The relevant lesson for India is not to import global secondaries structures mechanically. It is to build the conditions that allow transaction-based price discovery to work well. That includes better transparency, more standardised reporting, enforceable legal structures, strong conflict management in GP-led transactions, and clearer disclosure around maturity and exit pathways. If those ingredients develop alongside market growth, secondaries can help make private markets more resilient and more credible.
It is common to say that private markets lack price discovery. That has long been true relative to public markets. But that does not mean private markets must remain dependent on paper-based valuation alone.

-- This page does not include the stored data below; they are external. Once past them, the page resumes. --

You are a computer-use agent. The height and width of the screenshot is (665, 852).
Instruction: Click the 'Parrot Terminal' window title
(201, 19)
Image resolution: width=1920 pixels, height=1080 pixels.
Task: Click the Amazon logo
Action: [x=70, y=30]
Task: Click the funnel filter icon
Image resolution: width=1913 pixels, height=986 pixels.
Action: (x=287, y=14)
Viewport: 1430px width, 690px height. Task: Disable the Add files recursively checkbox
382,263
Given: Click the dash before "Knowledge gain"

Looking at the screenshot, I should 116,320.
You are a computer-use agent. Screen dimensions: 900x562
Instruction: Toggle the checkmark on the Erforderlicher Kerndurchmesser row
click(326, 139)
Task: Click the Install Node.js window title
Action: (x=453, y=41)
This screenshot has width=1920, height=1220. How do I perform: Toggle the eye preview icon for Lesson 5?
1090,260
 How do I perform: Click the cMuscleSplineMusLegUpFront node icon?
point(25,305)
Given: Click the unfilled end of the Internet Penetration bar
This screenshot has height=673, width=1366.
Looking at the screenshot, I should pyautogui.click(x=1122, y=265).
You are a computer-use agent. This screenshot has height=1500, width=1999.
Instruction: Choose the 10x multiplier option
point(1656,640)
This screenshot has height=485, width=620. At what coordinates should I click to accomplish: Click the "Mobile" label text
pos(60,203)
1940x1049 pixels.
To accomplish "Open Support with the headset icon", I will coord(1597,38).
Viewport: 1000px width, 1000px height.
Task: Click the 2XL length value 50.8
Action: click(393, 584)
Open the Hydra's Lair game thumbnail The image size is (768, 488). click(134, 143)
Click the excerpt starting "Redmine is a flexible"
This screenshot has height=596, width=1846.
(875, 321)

Secondaries are changing that. They are creating a layer of live price formation inside an otherwise infrequently traded market. They are forcing valuations to be tested in real transactions. That is the real significance of secondaries today. They are not just solving for liquidity. They are helping private markets become easier to price because they are making them harder to treat as purely model-driven. That is a meaningful shift, and a healthy one.
The real significance of secondaries is that they are making private markets easier to price through actual transactions rather than paper assumptions alone. That improves discipline, sharpens governance, and gives investors a clearer sense of what assets are worth when capital changes hands. For India, the opportunity lies in building the conditions that make this pricing layer more credible: better disclosure, stronger reporting, cleaner legal structures, and better conflict management. If that happens, secondaries can do more than add liquidity. They can make private markets more transparent, more resilient, and more investable.